Experiment II: ERPs on SVO vs. SOV
We found evidence for an SVO preference in this experiment. An
anterior negativity (possibly reflecting working memory load,
Weckerly & Kutas 1999) was associated with SOV compared to SVO
word order, even for grammatical SOV sentences. Effects of
ungrammaticality occurred later, between 700 and 1000 ms
poststimulus. Here, we found a large P600 for ungrammatical SOV
compared to grammatical SOV. For ungrammatical versus grammatical
SVO however, no reliable P600 effect was found. Given that the P600
amplitude varies as a function of the "severity" of the syntactic
anomaly (Osterhout 1997), the observed results are compatible with
the hypothesis that SVO is the word order which is easiest to
process; hence, changing (grammatical) SVO to (ungrammatical) SOV
represents a more severe violation than changing SOV to SVO.
Experiment III: The role of finiteness
In this ERP experiment we examined whether the SVO preference
found in experiments I and II is due to lexical-semantic properties
of verbs or due to the verb's morpho-syntactic properties (in
particular finiteness). ERPs were elicited to SVO and SOV sentences
containing auxiliaries (instead of lexical verbs as in exp. II).
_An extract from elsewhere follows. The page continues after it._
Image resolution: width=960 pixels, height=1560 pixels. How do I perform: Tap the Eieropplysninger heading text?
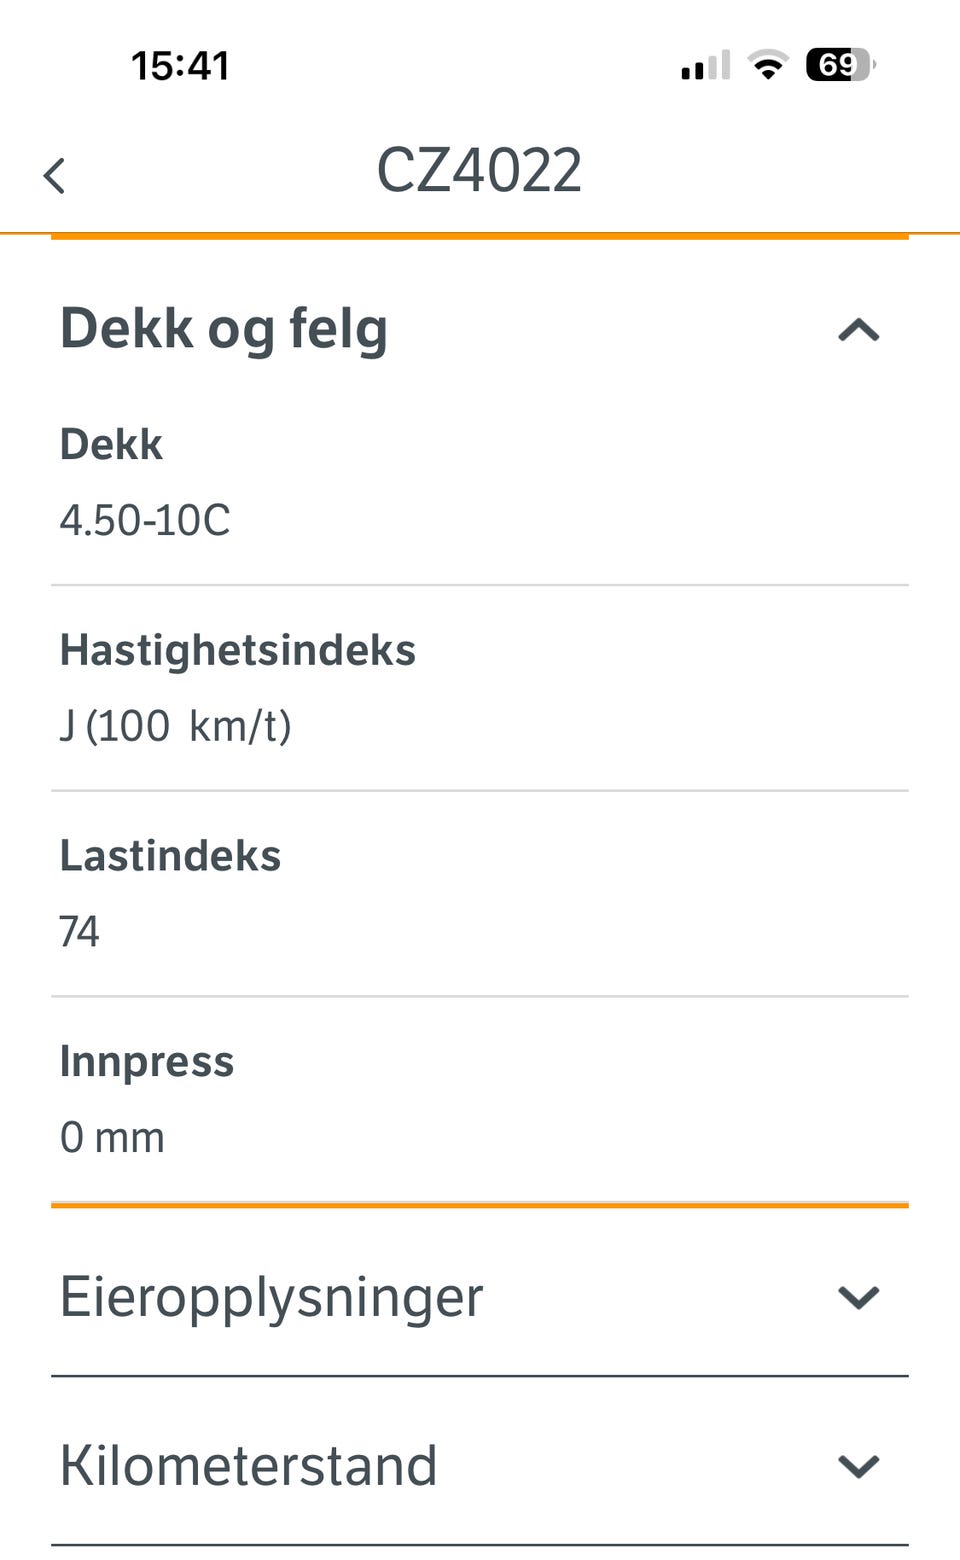tap(271, 1299)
The results are similar to those of experiment II and provide
evidence for an SVO preference caused by the position of the finite
verbal element, rather than by the lexical-semantic content of
verbs. Taken together, the results of the present study indicate
that the mind/brain prefers SVO word order during ongoing
comprehension, even in cases in which the grammar of German
requires SOV. This finding is compatible with previous results on
English and Spanish. Moreover, we found that morpho-syntactic
properties seem to be crucial for the observed SVO preference, in
particular the position of the verbal element bearing the feature
[+ finite].
References:
Love, T.E. & D.A. Swinney (1998). The influence of canonical
word order on structural processing. Syntax and Semantics, Volume
31: 153-166.
Osterhout, L. (1997). On the brain response to syntactic
anomalies: manipulations of word position and word class reveal
individual differences. Brain and Language 59, 494-522.
Weckerly, J. & M. Kutas (1999). An electrophysiological
analysis of animacy effects in the processing of object relative
sentences. Psychophysiology 36: 559-570.